§ **INSTRUCTIONS FOR THE TASK**:
No pictures go in the copy. Restate, word for word, each line from the one containing "Click the Twente club badge" through the last line below.

§ **THE DATA**:

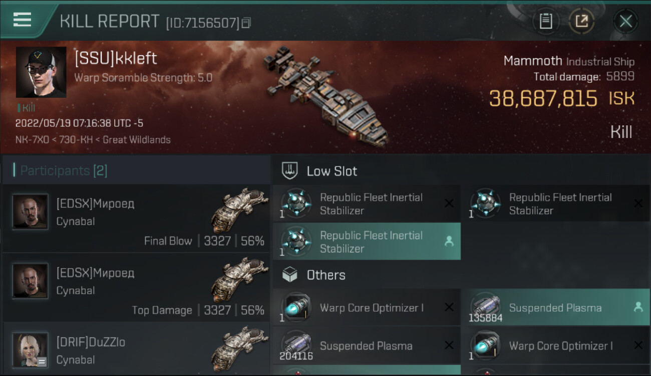Select the Participants [2] header
651x376 pixels.
(x=64, y=170)
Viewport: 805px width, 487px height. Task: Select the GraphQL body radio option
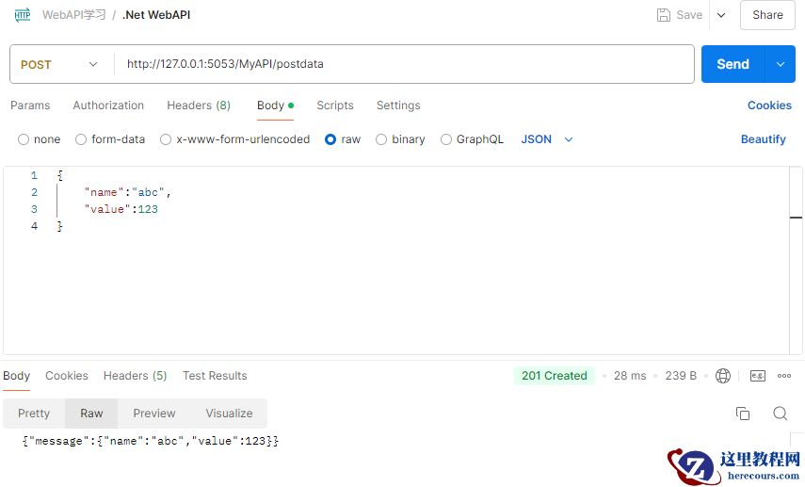coord(446,139)
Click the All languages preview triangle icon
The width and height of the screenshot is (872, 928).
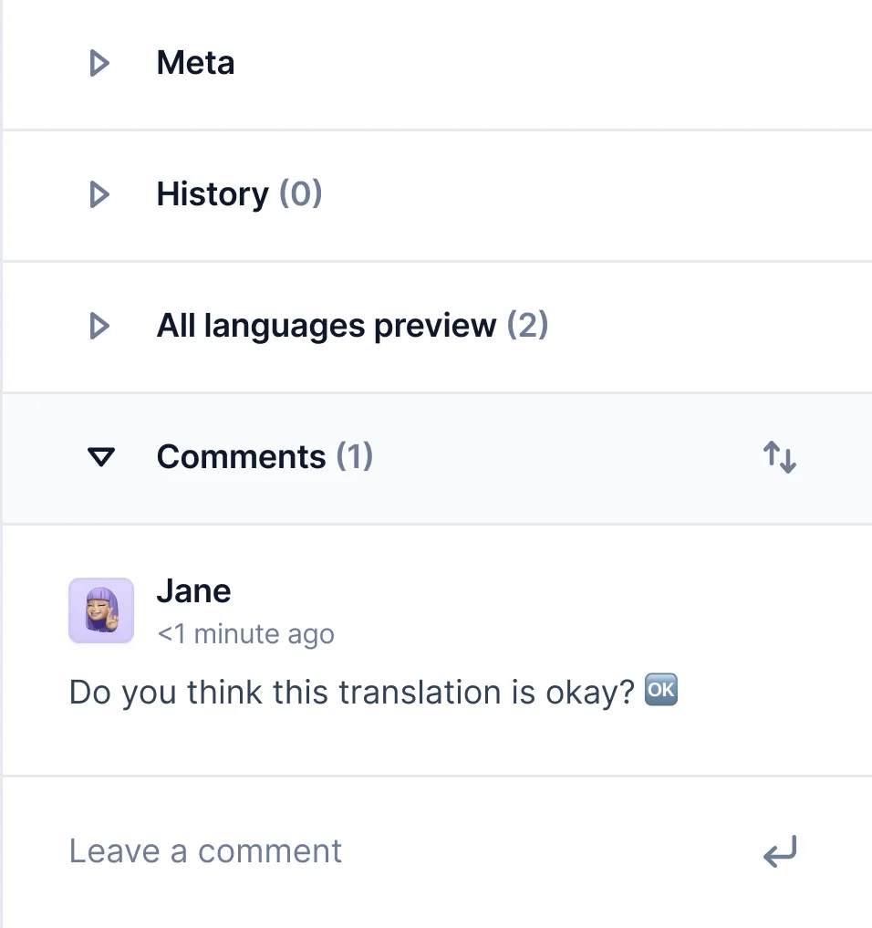pyautogui.click(x=99, y=326)
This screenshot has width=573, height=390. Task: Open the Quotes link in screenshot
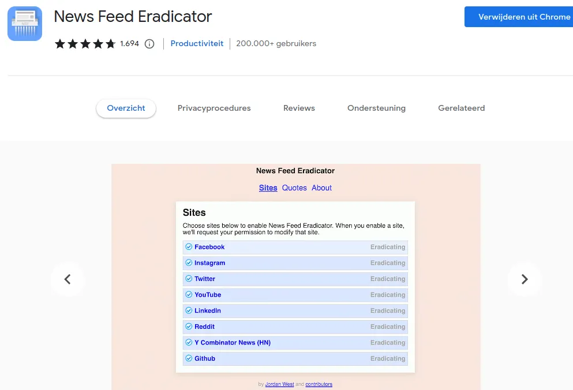(x=294, y=188)

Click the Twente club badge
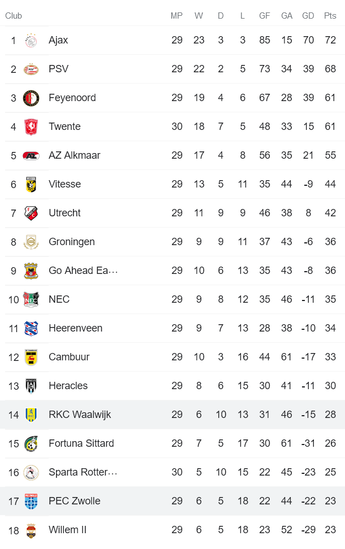tap(31, 127)
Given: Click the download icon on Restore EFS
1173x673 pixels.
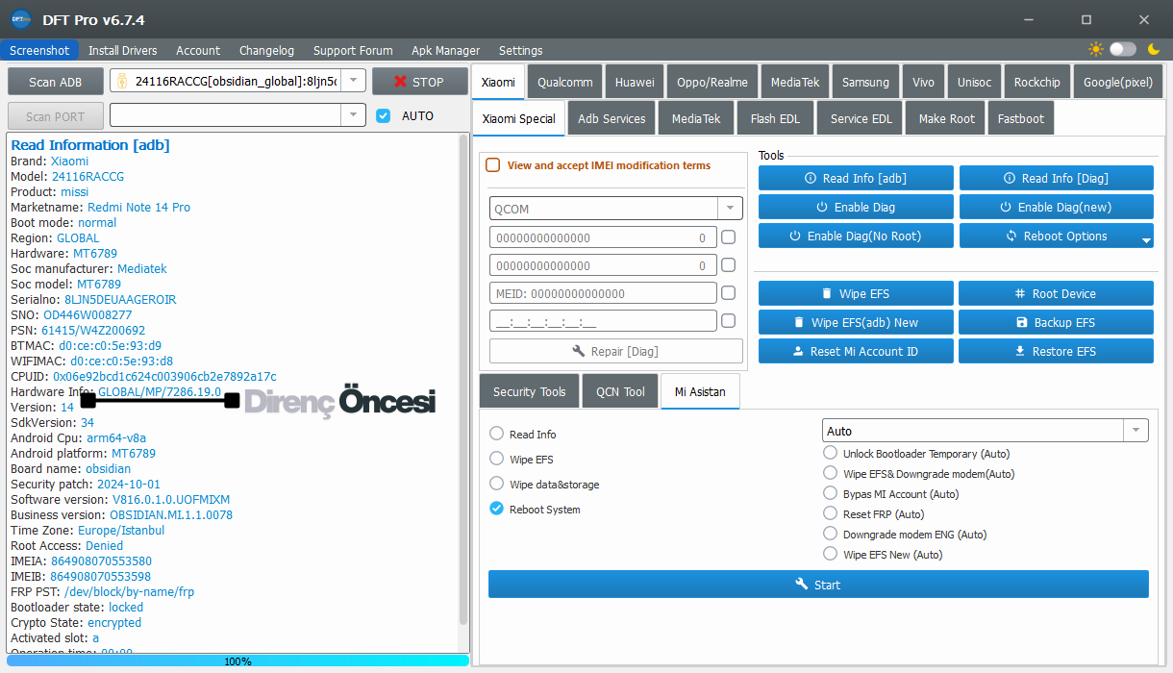Looking at the screenshot, I should pyautogui.click(x=1019, y=351).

§ **RESPONSE TO THIS EXERCISE**:
Click the Twente club badge
tap(31, 127)
Given: Click the download icon on Restore EFS
1173x673 pixels.
Looking at the screenshot, I should pyautogui.click(x=1019, y=351).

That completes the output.